Она спала, ее дыхание было ровным и глубоким. В этой тишине, нарушаемой лишь ее храпом и гулом в моих ушах, мое поклонение ее телу, этому малому, неосознанно подаренному кусочку себя, достигло какой-то болезненной, экстатической остроты. Я целовала ее пятку, вдоль ахиллова сухожилия, снова возвращалась к пальцам, будто заклинание нужно было повторить снова и снова, чтобы оно сбылось. Чтобы этот миг, где я была и божеством, и рабой у ее ног, и вором, крадущим мгновения, — никогда не кончался.

Это было больше, чем ласка. Это была попытка впитать ее, стать частью ее сна, оставить на ее коже невидимую метку, которую она никогда не увидит, но которую, как мне хотелось верить, ее тело запомнит. И когда я наконец опустила ее ногу, осторожно уложив обратно на ковер, мои губы горели, а во рту стоял тот самый сложный, солено-горьковатый вкус ее жизни — вкус, от которого мне уже не хотелось избавляться.

Через одежду я погладила ее грудь, ощутила под тканью мягкую полноту и твердый сосок. Провела рукой по волосам, распустила небрежный хвост, впустив на подушку темные волны. Наклонилась и поцеловала в губы. Ее губы были мягкими, отзывались легким, пивным запахом и абсолютной, животной безмятежностью спящего тела. Ноль реакции. Только ровное дыхание.

Жар под кожей и пульсирующая, ненасытная потребность во мне не утихали. «Что ж, — подумала я с горькой усмешкой. — Получу свое удовольствие сама. При ней.»

Я отодвинулась и уселась в кресло напротив дивана. Не сводя с нее глаз, с этой спящей Венеры в дешевой юбке и белых трусиках, я медленно задрала собственную юбку. Стянула трусы. Раздвинула ноги. Все делала молча, глядя на нее, представляя, что это ее пальцы, ее ладони, ее желание. Мои движения были резкими, почти злыми, но тихими. Удовольствие пришло быстро, остро и одиноко, разрешилось тихим спазмом и горечью на языке.

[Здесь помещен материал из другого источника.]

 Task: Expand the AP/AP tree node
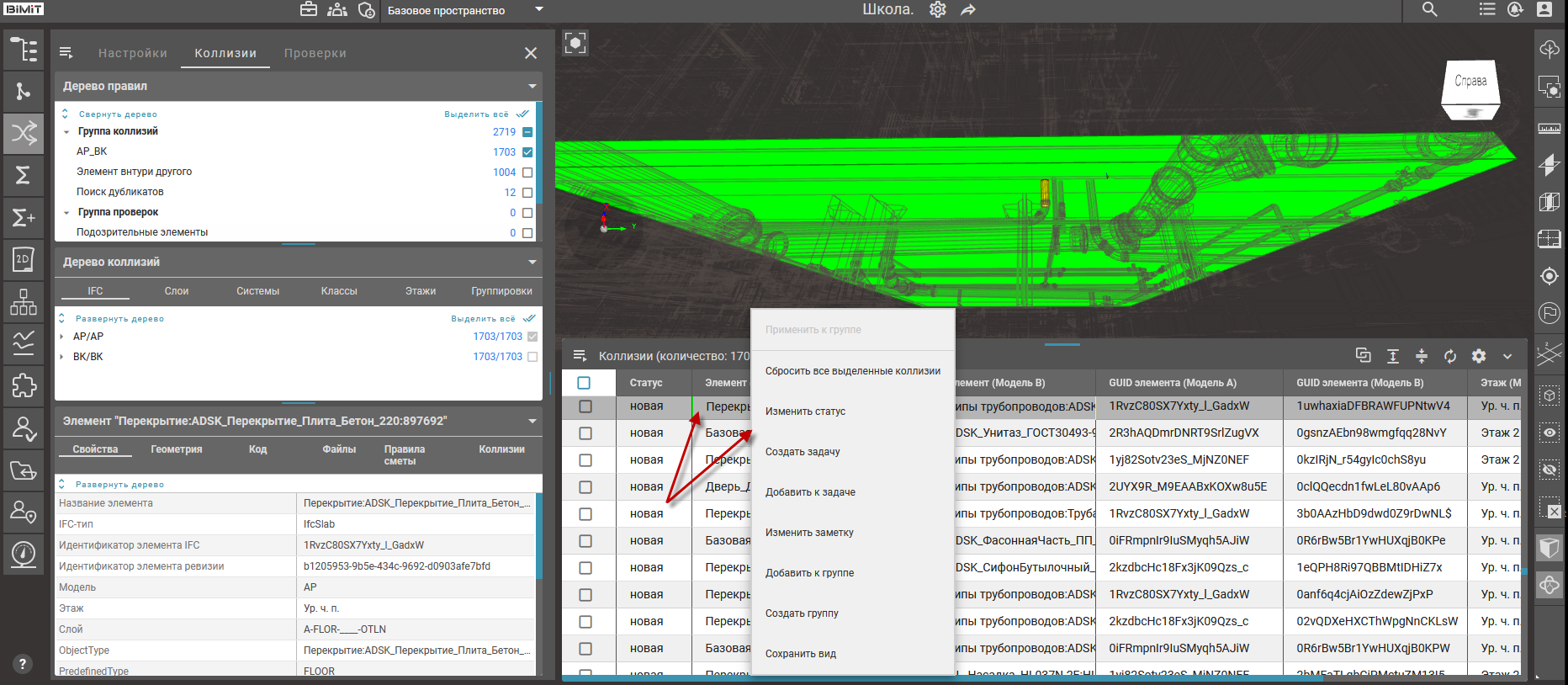(62, 337)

На прощание я снова подошла к дивану. Поправила ей юбку, укрыла пледом. Погладила по волосам.
— Спи, моя мятущаяся, странная поэтесса, — прошептала я. — Мы еще не закончили.

Я надела свою одежду, взяла гитару. На пороге обернулась. Она спала, безмятежная и недосягаемая. Я тихо вышла, и дверь, захлопнувшись за мной на автономную щеколду, издала тот самый финальный, одинокий щелчок. На улице было прохладно. Я пошла ловить такси, чувствуя на губах привкус ее кожи и пива, а в теле — пустоту после неразделенного, украденного пира. Но где-то внутри теплилась азартная искра. Игра только начиналась.